The protesters also claimed they found a red cap with a police insignia, a police jacket, and police radio equipment in the room, suggesting that the police were behind the bomb attack. PCAD leader Suthep Thaugsuban repeated the accusation when he addressed the crowd later in the evening.
But Pol.Gen. Adul Saengsingkaew, Chief of the Royal Thai Police, said the police were not involved in the deadly incident yesterday, insisting that the police′s duty is to provide security for the people.
Pol.Gen. Worapong Chiewpreecha, deputy chief of the Royal Thai Police, also told reporters that he believes the weapons found by PCAD guards were in fact BB guns. He stressed that the police would investigate the matter and find the perpetrators as soon as possible, but lamented the fact that soldiers have entered the crime scene before the police.
Later in the day the Centre for Administration of Peace and Order (CAPO) announced that forensic police had already investigated the evidence reportedly found by PCAD guards, and concluded that the weapons were plastic BB guns, with their triggers removed, which could not fire live ammunition.
Meanwhile, spokesperson of the Bangkok Metropolitan Police said that the police′s effort to provide security for the protesters was compromised by the PCAD leadership′s abrupt change of route for their demonstration yesterday. 
The police were originally informed that PCAD march would take place from Lumpini Park to Phayathai Road, but the route was altered by PCAD leaders to include Banthat Thong Road at the last minute, said the police spokesman, Pol.Maj.Gen.

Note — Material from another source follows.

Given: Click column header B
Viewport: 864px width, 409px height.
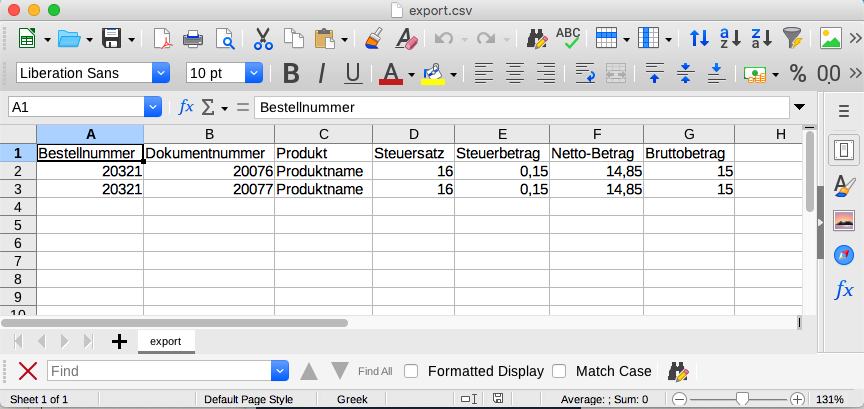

Adul Narongsak.
"It is very abnormal, and different from the [demonstration] pattern adopted by PCAD in the past," Pol.Maj.Gen. Adul said, adding that the protesters should have allowed police officers to investigate the crime scene instead of delaying them for hours. 
As for the arsenal where the weapons were allegedly found, Pol.Maj.Gen. Kamrop Panyakaew, chief of the forensic police department, said that the room was owned by a security guard who worked for Chulalongkorn University. 
The owner of the room told police that he did not know anything about the weapons PCAD guards reportedly discovered there, according to Pol.Maj.Gen. Kamrop. He said the room owner only acknowledged the radio equipment and red hat as his possessions.
Pol.Maj.Gen. Kamrop added that he believes the grenade used in the attack might be a Chinese-produced RGD-5 type, but the projectile path of the grenade could only be determined by the grenade fuze found at the scene.
However, the fuze has been removed and is currently in the possession of the military, according to Pol.Maj.Gen. Kamrop.
Additionally, Pol.Maj.Gen. Pattanawuth Angkanawin, a senior police officer in Narathiwat province, announced in a press conference today that the protesters′ claim that the red cap found near the bomb attack scene bears the insignia similar to Narathiwat special ops police is false.
Showing a police-issued red hat to the reporters, Pol.Maj.Gen. Pattanawuth said the insignia on the cap found by the protesters is markedly different. He also insisted that Narathiwat police force has not been involved in the ongoing political protests in Bangkok. 
"Please don′t pull us into politics," Pol.Maj.Gen. Pattanawuth said, "The southern insurgency alone is already killing us".